Positiv ist mir Birgit Jaeckels Umgang mit der keltischen/ druidischen Kultur und Religion aufgefallen. Auch der kleine „übersinnliche“ Touch mit Talias Gabe, Seelen sehen zu können, hat mich keineswegs gestört, zumal er auch wohl dosiert und nicht übertrieben dargestellt war. Grundsätzlich mag ich übersinnliche Aspekte in historischen Romanen nicht unbedingt, aber in einem Buch, das „Die Druidin“ heißt, musste ich wohl eh damit rechnen und für mich hat die Autorin das genau richtig dosiert eingesetzt und mit schönen Ideen für den Glauben der Menschen der damaligen Zeit geschmückt. Dennoch gab es auch im Hinblick auf den Glauben eine Szene, die mir zu lang geraten ist. Wenn die Autorin da gekürzt hätte, dafür aber Talias Entwicklung, wie sie und später auch Sumelis lernen mit ihrer Gabe umzugehen, etwas ausführlicher beschrieben hätte, hätte mir das Buch deutlich besser gefallen. Zwischenzeitlich hatte ich das Gefühl, dass an den falschen Stellen gekürzt worden ist.

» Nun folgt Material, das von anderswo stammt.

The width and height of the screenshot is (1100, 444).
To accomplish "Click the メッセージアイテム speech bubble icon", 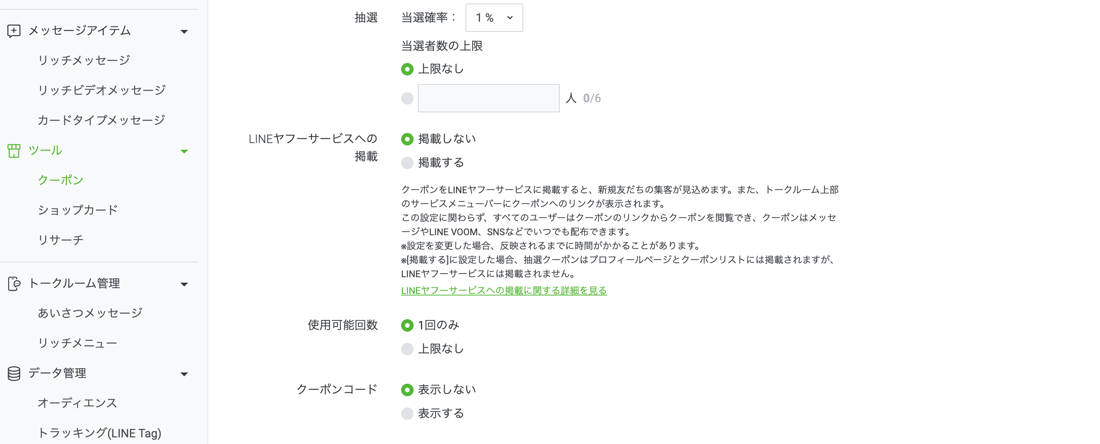I will point(14,30).
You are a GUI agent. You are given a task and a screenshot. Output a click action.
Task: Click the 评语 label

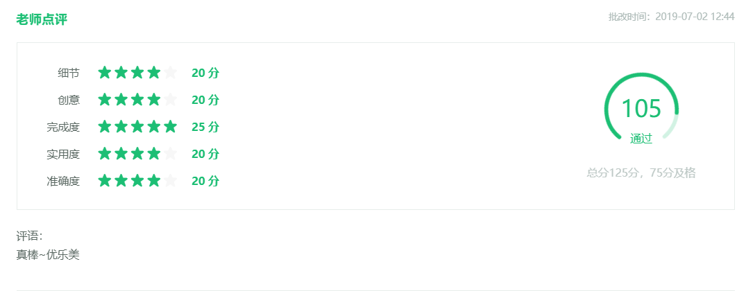coord(30,236)
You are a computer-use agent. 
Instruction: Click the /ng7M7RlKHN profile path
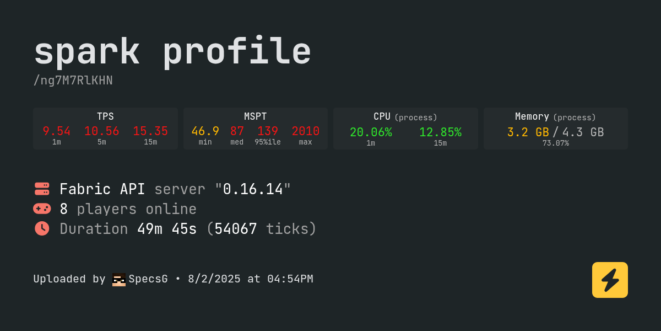point(73,81)
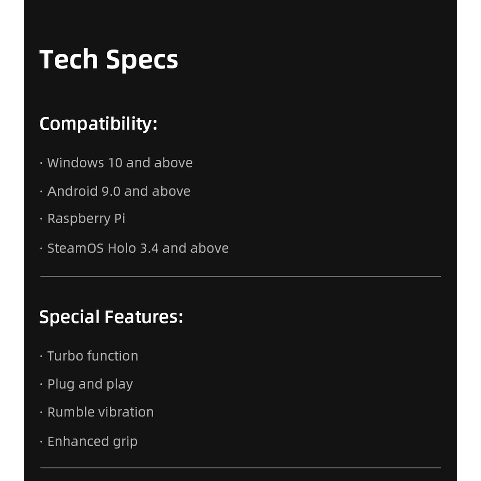This screenshot has width=481, height=481.
Task: Click the word "Specs" in main heading
Action: (142, 60)
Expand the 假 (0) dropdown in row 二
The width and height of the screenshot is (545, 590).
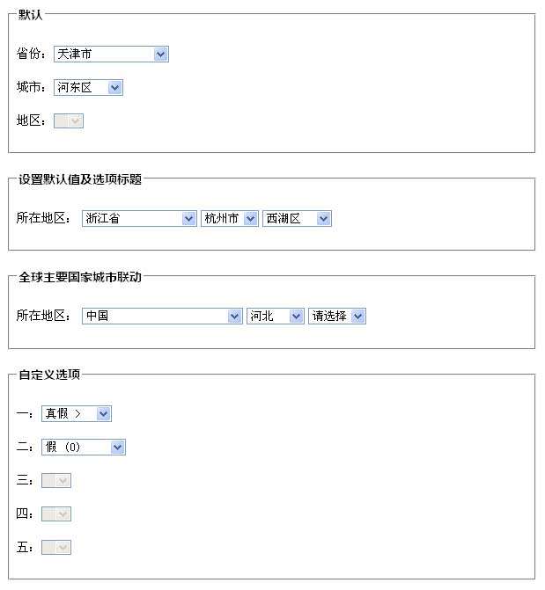(84, 448)
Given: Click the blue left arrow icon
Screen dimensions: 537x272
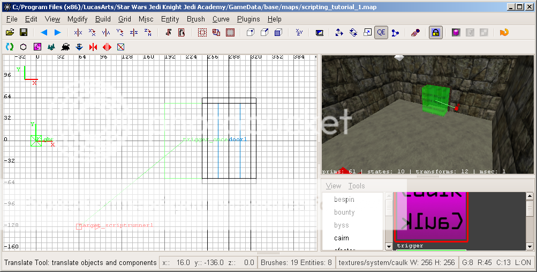Looking at the screenshot, I should [43, 33].
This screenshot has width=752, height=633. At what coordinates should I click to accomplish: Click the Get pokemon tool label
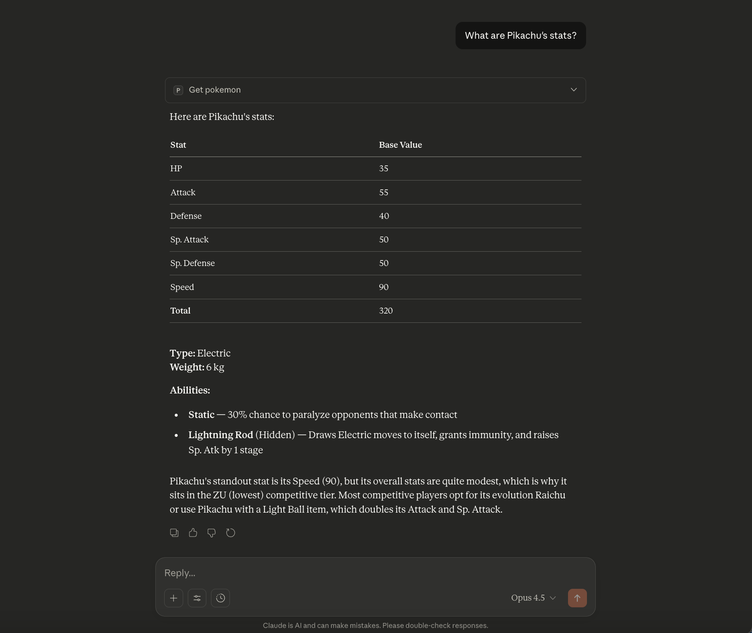coord(215,90)
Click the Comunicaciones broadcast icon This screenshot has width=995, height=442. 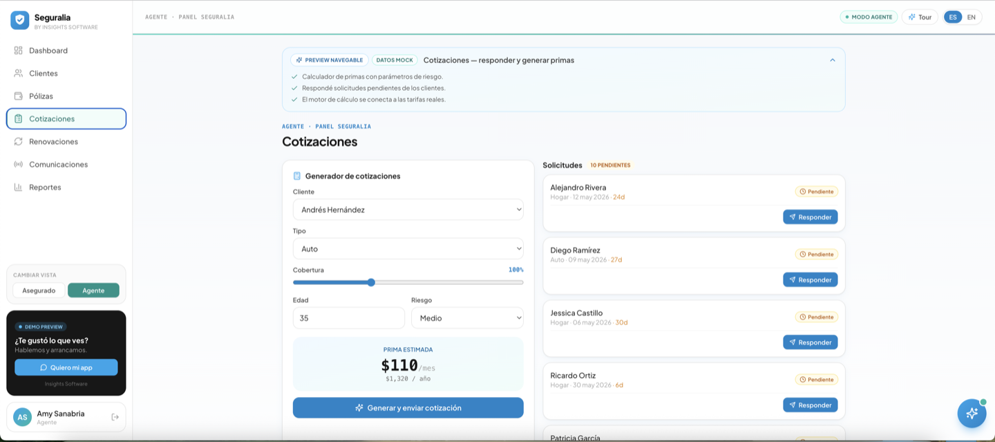(19, 165)
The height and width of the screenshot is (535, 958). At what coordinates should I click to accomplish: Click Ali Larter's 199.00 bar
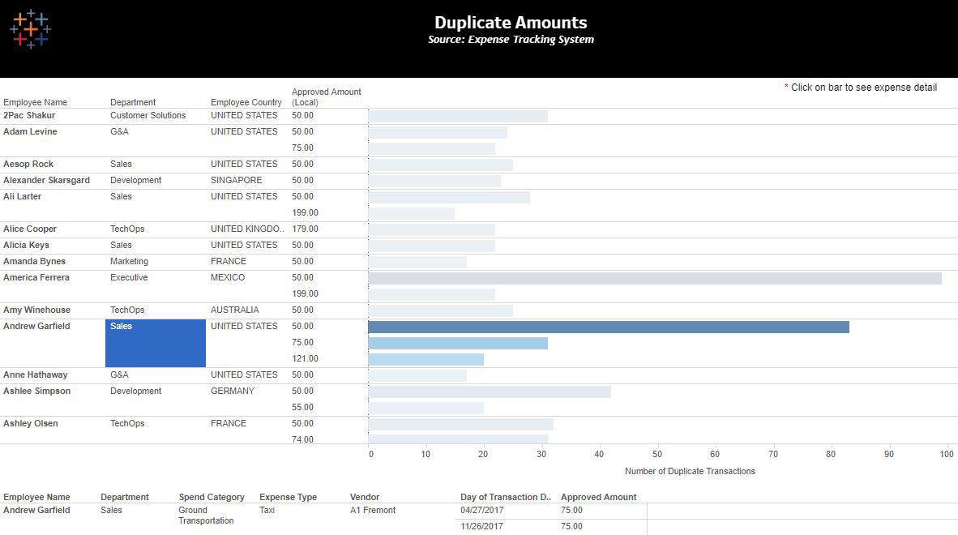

Die Figuren habe ich eigentlich gleich zu Beginn sehr lebendig empfunden, weil sie agieren, intrigieren und Pläne schmieden, auch wenn sie vielleicht teilweise ein wenig zu eindimensional sind. Sie sind entweder nur „böse“ oder nur „gut“, wobei ich die bösen Charaktere erstmal faszinierender finde. Vor allem Atharic war mir oftmals viel zu viel der strahlende Held, der die weibliche Hauptfigur zu oft aus brenzligen Situationen rettet. Grundsätzlich war er mir zu glatt, zu perfekt, ohne Ecken und Kanten. Talia, die weibliche Hauptfigur, mochte ich eigentlich recht gerne, allerdings ist sie mir fast ein wenig zu blass geblieben, vielleicht auch dadurch bedingt, dass in meinen Augen wichtige Phasen ihres Lebens zu kurz oder gar nicht beschrieben wurden. Ihr Vater Caran ist eigentlich der einzige, der so richtig aus der Masse raussticht, er ist nicht nur sympathisch und gut, manchmal agiert er auch auf eine Art und Weise, die mich echt wütend auf ihn machen. Er ist eindeutig mein Held des Buches!